▶ _STATED PROBLEM_
Update the part that opens with the line containing "Given: Click the globe icon in top bar" and closes with the last line of the entries: replace "Seat Map" with "Seating Chart", keeping all other text the same, and return only those lines.

(Element and text location data)
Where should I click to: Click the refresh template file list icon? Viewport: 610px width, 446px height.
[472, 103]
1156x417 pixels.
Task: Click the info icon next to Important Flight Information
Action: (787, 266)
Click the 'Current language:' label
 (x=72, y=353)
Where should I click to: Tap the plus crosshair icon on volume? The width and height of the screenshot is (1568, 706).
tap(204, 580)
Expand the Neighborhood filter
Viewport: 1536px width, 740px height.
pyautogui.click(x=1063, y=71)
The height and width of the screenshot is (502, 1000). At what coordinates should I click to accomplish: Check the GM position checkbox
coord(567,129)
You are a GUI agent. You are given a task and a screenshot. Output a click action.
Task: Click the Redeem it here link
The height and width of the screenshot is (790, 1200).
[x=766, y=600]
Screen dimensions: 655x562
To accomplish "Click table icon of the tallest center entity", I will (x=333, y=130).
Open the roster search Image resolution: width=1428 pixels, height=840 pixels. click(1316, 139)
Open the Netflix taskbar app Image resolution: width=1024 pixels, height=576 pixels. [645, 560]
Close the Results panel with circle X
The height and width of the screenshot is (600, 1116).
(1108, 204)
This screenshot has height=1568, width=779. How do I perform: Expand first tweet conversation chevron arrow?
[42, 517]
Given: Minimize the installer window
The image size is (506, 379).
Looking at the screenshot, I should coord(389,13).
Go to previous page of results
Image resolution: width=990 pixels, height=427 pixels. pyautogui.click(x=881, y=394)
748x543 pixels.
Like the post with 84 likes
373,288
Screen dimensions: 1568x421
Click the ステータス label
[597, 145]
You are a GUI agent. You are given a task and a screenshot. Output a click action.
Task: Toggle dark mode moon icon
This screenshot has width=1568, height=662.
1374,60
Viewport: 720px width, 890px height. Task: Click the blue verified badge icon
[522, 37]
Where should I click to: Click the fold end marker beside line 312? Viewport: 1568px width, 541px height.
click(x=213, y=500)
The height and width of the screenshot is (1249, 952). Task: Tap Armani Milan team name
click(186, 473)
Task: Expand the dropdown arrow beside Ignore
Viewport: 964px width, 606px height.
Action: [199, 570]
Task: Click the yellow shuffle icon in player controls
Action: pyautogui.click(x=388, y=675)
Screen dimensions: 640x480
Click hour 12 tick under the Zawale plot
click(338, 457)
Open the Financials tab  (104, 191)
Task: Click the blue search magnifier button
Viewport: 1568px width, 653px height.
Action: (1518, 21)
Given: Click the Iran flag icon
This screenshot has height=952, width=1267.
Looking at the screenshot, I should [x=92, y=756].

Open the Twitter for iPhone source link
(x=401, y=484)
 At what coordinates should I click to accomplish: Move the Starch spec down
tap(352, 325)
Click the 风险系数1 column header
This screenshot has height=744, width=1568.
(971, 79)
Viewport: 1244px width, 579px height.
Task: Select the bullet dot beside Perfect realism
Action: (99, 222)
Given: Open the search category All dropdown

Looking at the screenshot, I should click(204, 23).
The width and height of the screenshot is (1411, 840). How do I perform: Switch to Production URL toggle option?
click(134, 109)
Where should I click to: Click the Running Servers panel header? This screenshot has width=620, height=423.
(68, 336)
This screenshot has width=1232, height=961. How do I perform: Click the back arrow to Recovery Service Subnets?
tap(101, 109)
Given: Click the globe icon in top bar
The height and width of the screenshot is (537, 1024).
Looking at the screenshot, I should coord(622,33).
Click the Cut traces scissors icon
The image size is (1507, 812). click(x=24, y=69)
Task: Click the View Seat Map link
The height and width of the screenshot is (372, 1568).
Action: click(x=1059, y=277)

▶ _EXERCISE OUTPUT_
Given: Click the globe icon in top bar
The height and width of the screenshot is (537, 1024).
Looking at the screenshot, I should coord(622,33).
Click the Cut traces scissors icon
The image size is (1507, 812). click(x=24, y=69)
Task: Click the View Seating Chart link
The height and width of the screenshot is (372, 1568).
Action: click(x=1059, y=277)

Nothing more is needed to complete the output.